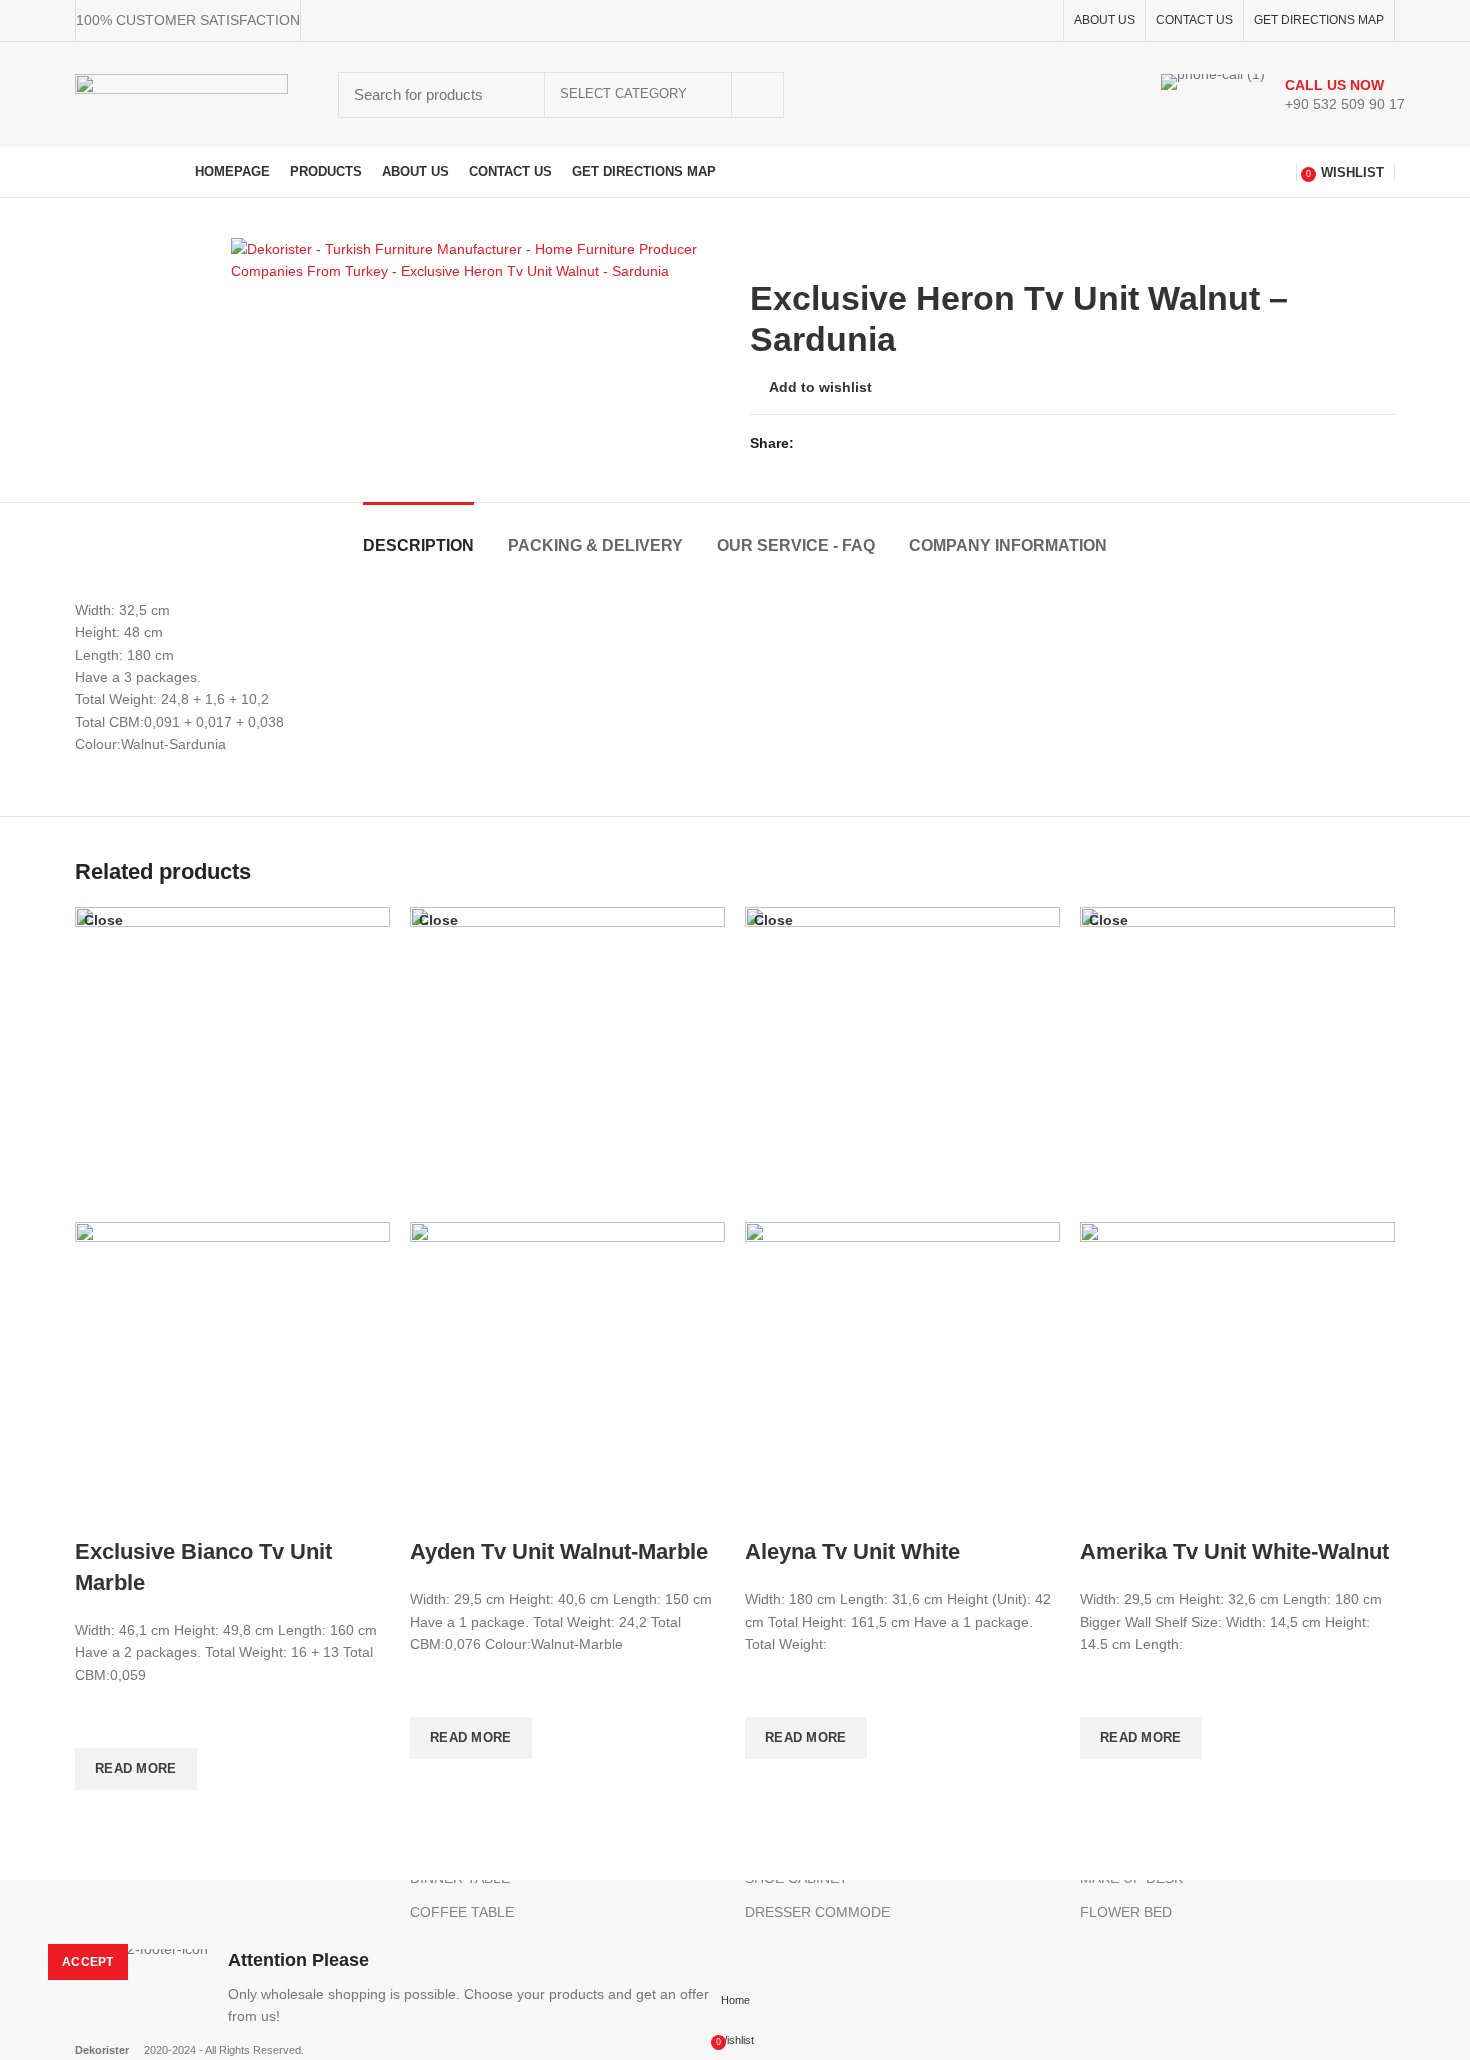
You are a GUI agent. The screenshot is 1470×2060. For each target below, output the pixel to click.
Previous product (1345, 248)
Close (103, 920)
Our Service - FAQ (796, 545)
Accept (88, 1962)
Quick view (100, 1815)
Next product (1385, 248)
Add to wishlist (820, 387)
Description (418, 545)
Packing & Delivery (595, 545)
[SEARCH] (757, 95)
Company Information (1008, 545)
--------------------------------------------------
__Exercise description__:
Word for word, give the listing above again, but drop any pictures.

__Answer to the problem__:
You are a GUI agent. The screenshot is 1470×2060. For each target below, output the pixel to click.
Previous product (1345, 248)
Close (103, 920)
Our Service - FAQ (796, 545)
Accept (88, 1962)
Quick view (100, 1815)
Next product (1385, 248)
Add to wishlist (820, 387)
Description (418, 545)
Packing & Delivery (595, 545)
[SEARCH] (757, 95)
Company Information (1008, 545)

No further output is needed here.